### What this task involves
Rewrite every row from the line containing "C in Conversion?" down to the line containing "after the slash?", requests included, multiplying each tap coordinate in the answers by 0.25 and rounding to whole numbers with halves rounded up. Leave all other numbers, including the viewport sizes, unchanged.
-------- Given records --------
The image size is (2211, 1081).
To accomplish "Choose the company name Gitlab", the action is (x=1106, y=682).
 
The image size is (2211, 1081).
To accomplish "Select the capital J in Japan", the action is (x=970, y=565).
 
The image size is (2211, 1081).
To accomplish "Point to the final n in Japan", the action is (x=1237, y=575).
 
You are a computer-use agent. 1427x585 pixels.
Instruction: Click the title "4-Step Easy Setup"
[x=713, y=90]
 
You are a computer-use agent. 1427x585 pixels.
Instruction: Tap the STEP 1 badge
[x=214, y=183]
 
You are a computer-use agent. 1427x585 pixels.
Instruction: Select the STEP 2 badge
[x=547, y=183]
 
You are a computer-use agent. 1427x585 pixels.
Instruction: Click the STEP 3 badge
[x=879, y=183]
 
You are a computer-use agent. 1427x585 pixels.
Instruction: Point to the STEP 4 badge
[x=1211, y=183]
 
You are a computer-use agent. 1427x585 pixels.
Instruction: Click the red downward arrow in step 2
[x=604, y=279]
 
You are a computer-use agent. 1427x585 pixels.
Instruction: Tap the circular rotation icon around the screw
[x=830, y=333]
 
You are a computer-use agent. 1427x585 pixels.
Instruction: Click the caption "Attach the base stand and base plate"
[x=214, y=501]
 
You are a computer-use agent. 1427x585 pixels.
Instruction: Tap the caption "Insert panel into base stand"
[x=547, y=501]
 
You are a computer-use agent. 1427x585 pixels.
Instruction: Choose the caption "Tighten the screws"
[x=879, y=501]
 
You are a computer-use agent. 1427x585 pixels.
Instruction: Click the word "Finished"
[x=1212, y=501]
--------
-------- Given records --------
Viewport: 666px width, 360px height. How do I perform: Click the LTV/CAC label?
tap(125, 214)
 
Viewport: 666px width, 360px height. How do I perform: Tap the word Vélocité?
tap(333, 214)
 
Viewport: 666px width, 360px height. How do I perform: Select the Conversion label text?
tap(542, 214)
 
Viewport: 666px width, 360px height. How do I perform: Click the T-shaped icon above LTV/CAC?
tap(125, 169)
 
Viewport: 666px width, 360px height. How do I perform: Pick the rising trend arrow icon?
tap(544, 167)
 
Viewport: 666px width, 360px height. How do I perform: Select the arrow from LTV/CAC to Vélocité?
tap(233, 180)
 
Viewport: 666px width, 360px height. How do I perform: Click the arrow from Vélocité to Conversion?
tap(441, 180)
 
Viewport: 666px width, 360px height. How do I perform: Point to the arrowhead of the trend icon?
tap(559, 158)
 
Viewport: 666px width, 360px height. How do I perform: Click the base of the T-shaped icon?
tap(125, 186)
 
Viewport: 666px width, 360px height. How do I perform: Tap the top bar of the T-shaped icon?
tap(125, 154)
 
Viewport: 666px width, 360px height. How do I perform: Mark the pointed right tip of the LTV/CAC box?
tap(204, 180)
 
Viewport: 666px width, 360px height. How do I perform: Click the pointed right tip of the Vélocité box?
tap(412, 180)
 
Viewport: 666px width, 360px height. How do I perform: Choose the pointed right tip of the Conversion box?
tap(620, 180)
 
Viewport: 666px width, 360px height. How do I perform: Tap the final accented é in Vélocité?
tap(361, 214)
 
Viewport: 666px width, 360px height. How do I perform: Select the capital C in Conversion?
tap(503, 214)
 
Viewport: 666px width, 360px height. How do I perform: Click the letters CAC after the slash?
--------
### Task solution
Viewport: 666px width, 360px height. How do I perform: Select the capital C in Conversion?
tap(126, 54)
 
Viewport: 666px width, 360px height. How do I perform: Click the letters CAC after the slash?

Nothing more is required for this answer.